◆ **Provided data**
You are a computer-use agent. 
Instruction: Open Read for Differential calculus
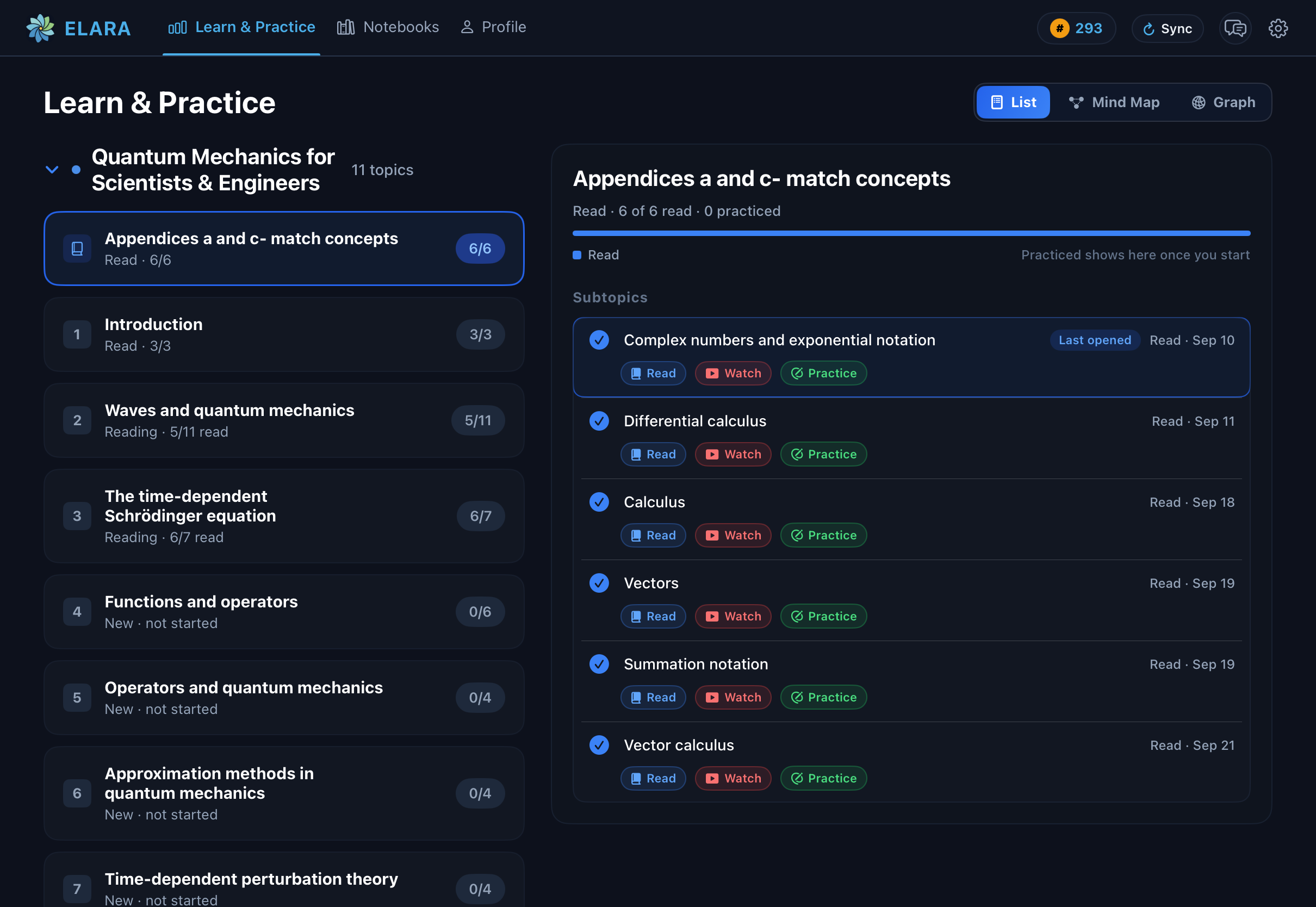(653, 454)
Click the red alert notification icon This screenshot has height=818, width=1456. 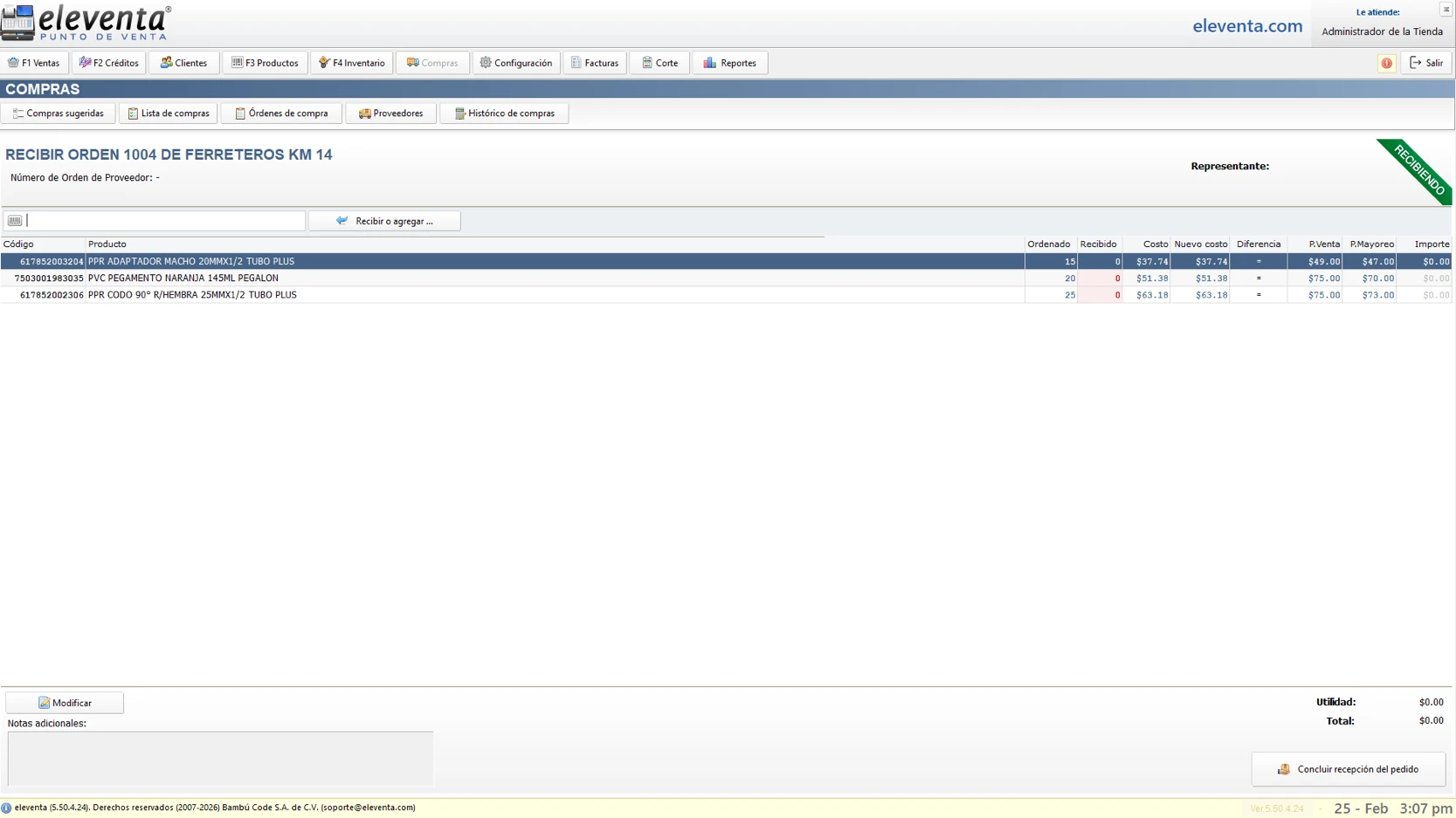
---
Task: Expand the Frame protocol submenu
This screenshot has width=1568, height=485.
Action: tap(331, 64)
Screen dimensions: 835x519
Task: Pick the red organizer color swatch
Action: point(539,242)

◆ **What to work on**
Copy word for word the lines of the records above from the one with "You are a computer-use agent." up to and including the one with "Click the red". Skip the pictures.

◆ **Output below**
You are a computer-use agent. 
Instruction: Open Read for Differential calculus
(653, 454)
Click the red alert notification icon This screenshot has height=818, width=1456. 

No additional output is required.